## KUTIPAN DOKUMEN
_ _ _ _ _ _ _

Halaman

Senin, 14 Desember 2009

PENDIDIKAN HUMANIS “Kajian Paradigma Pendidikan ‘Paulo Freire’ dan Implikasinya terhadap Kedudukan Pendidikan bagi Manusia dalam Pencapaian Humanisasi

Oleh : Aprino Berhitu

- Paradigma Paulo Freire

Menurut kamus besar bahasa Indonesia, pendidikan adalah proses pengubahan sikap dan tata laku seseorang atau sekelompok orang dalam usaha mendewasakan manusia melalui upaya pengajaran dan pelatihan; proses, cara, perbuatan mendidik. Untuk itu, ketika berada dalam dunia pendidikan, maka seseorang atau sekelompok orang mesti mengalami sebuah proses didik-mendidik dalam upaya memberi latihan mengenai akhlak dan kecerdasan pikiran.

_ _ _ _ _ _ _

## TUJUAN 1
Tolong tulis ulang kata demi kata bagian teks tentang pendidikan humanis, mulai dari "Senin, 14 Desember" dan berakhir pada "dan kecerdasan pikiran.".
Teks tentang pendidikan humanis dan catatan berikut diambil dari sumber yang berbeda.

Contoh penunjukan posisi pada layar:
_ _ _ _ _ _ _

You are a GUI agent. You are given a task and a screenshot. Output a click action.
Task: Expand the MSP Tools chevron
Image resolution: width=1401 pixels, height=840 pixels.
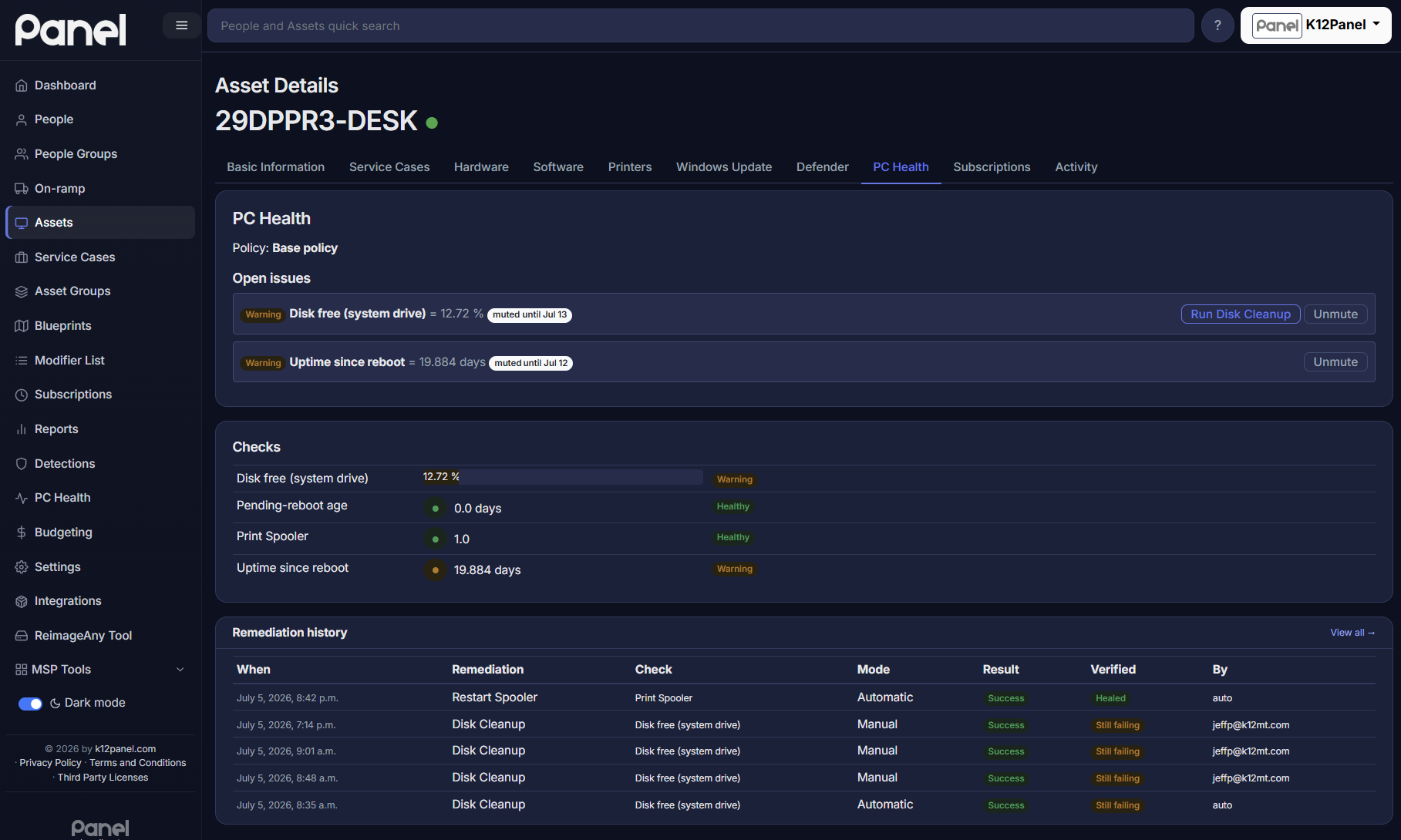tap(180, 670)
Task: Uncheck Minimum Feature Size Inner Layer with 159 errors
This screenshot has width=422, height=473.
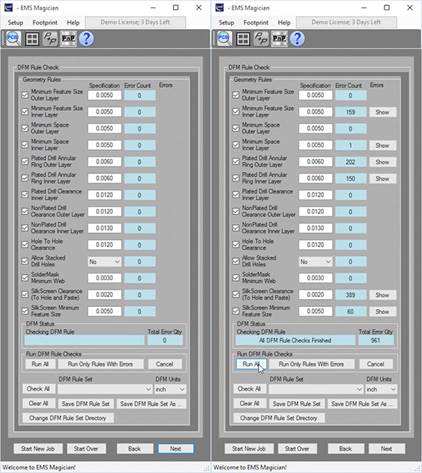Action: point(236,111)
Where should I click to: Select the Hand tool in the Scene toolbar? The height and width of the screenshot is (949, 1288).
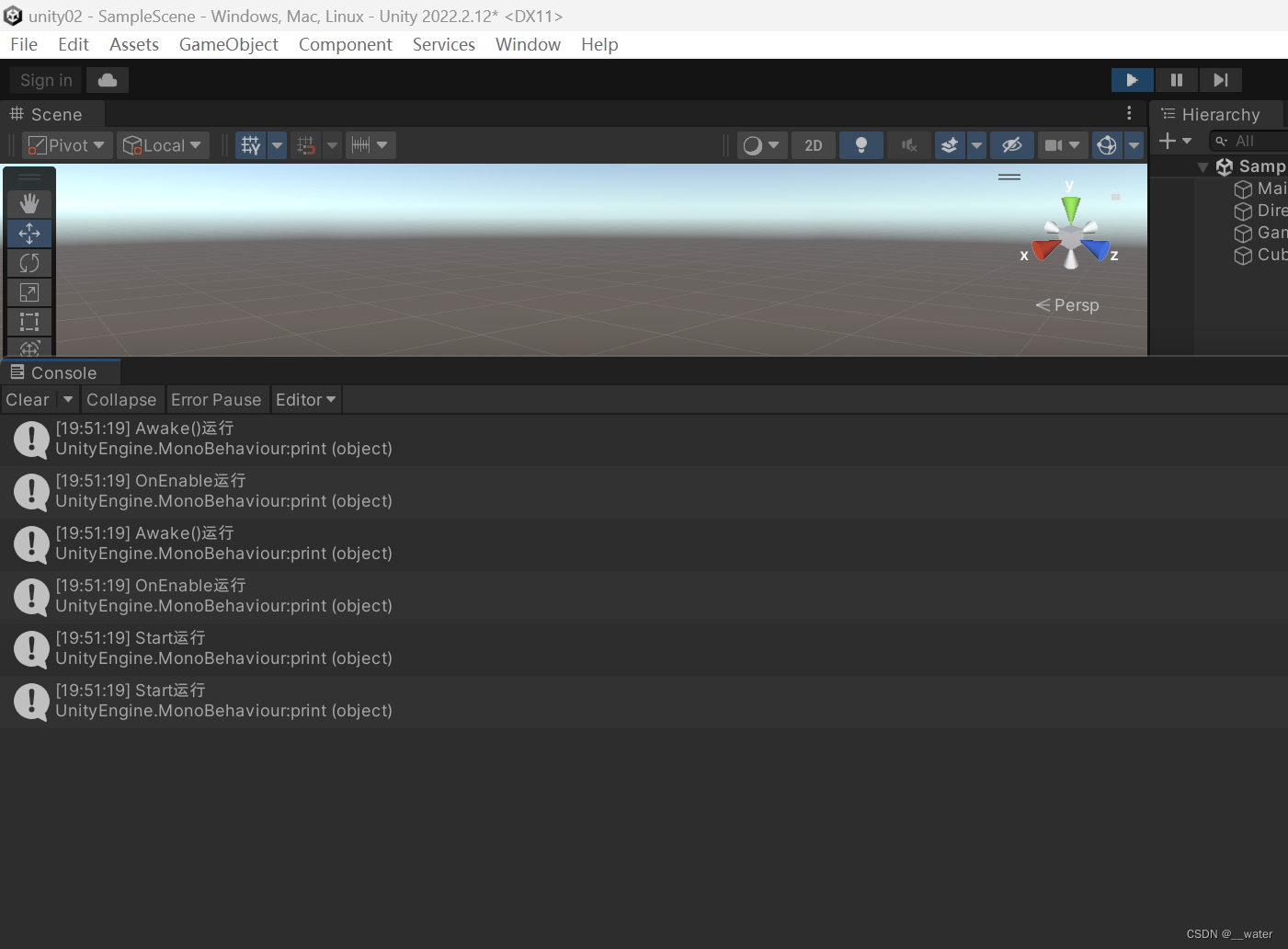pyautogui.click(x=28, y=203)
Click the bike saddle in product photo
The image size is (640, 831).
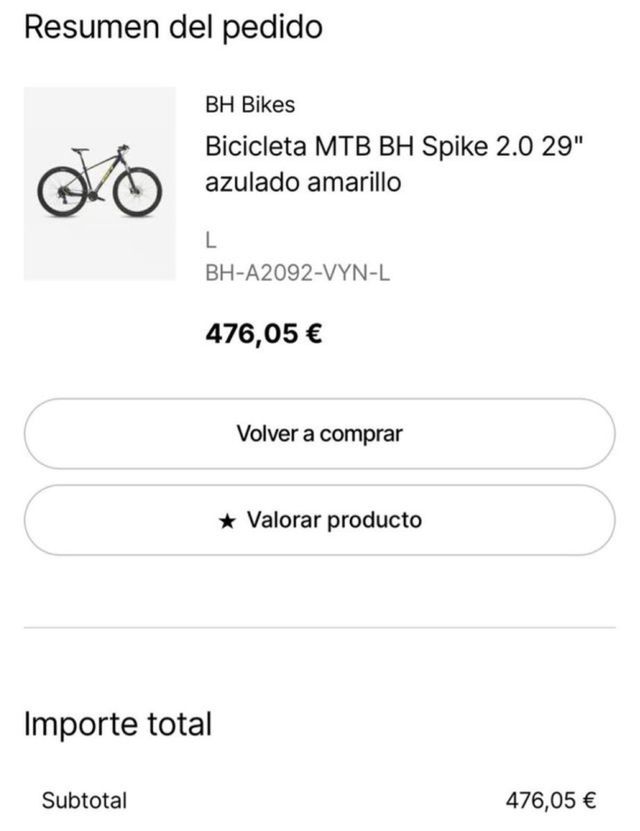pos(81,151)
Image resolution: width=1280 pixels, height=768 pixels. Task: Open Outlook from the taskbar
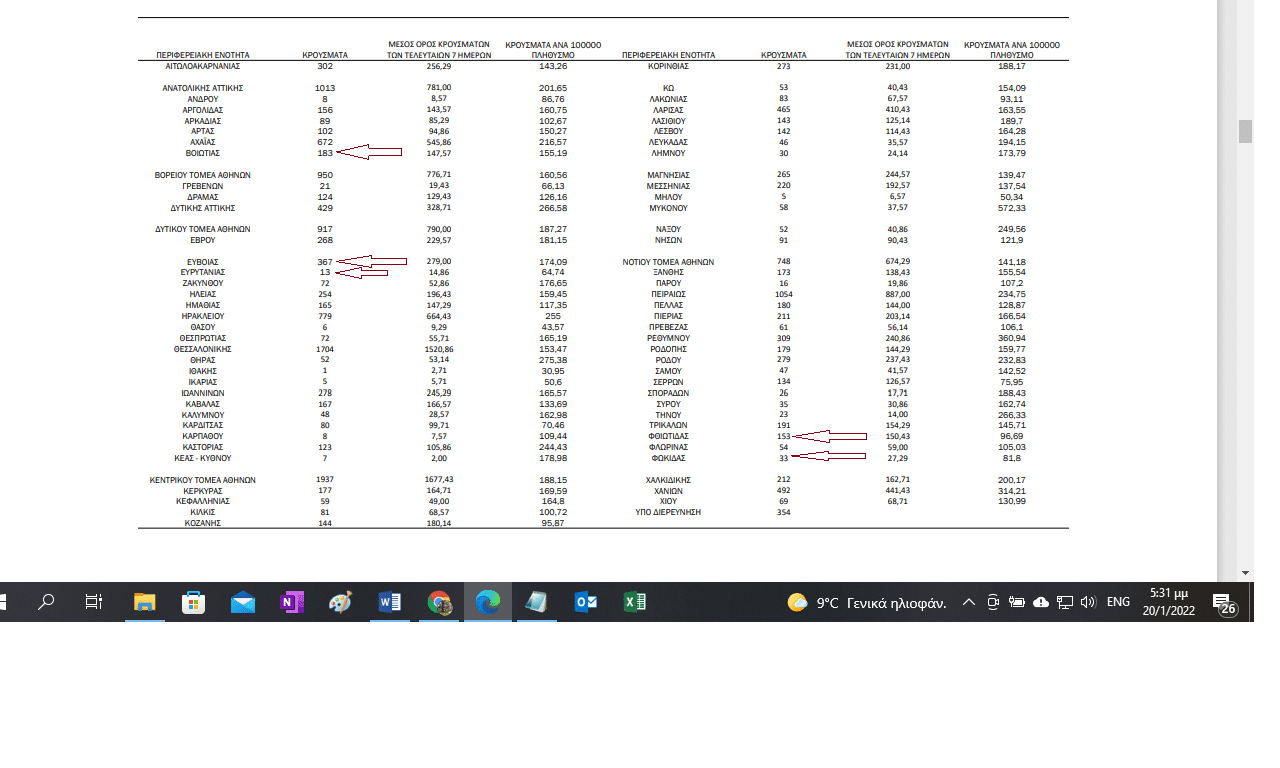coord(586,602)
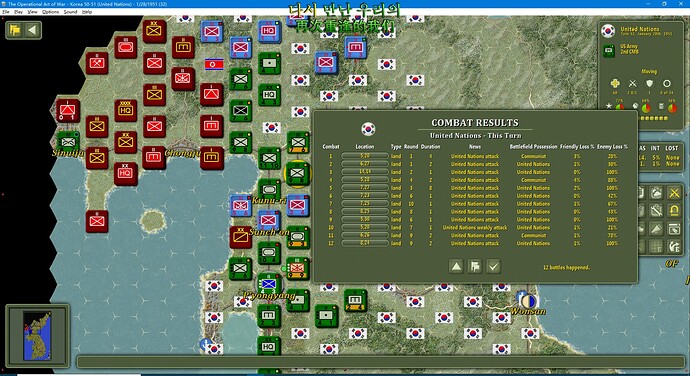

_ _ _ _ _ _ _

## TUJUAN 2
Kutip persis baris-baris dalam catatan, mulai dari baris yang memuat "Task: Uncheck Minimum" dan berakhir pada baris yang memuat "pyautogui.click(x=28, y=203)". Jangan sertakan gambar dalam jawaban.

## JAWABAN LENGKAP 1
Senin, 14 Desember 2009

PENDIDIKAN HUMANIS “Kajian Paradigma Pendidikan ‘Paulo Freire’ dan Implikasinya terhadap Kedudukan Pendidikan bagi Manusia dalam Pencapaian Humanisasi

Oleh : Aprino Berhitu

- Paradigma Paulo Freire

Menurut kamus besar bahasa Indonesia, pendidikan adalah proses pengubahan sikap dan tata laku seseorang atau sekelompok orang dalam usaha mendewasakan manusia melalui upaya pengajaran dan pelatihan; proses, cara, perbuatan mendidik. Untuk itu, ketika berada dalam dunia pendidikan, maka seseorang atau sekelompok orang mesti mengalami sebuah proses didik-mendidik dalam upaya memberi latihan mengenai akhlak dan kecerdasan pikiran.

## JAWABAN LENGKAP 2
Task: Uncheck Minimum Feature Size Inner Layer with 159 errors
This screenshot has width=422, height=473.
Action: point(236,111)
Where should I click to: Select the Hand tool in the Scene toolbar? The height and width of the screenshot is (949, 1288).
pyautogui.click(x=28, y=203)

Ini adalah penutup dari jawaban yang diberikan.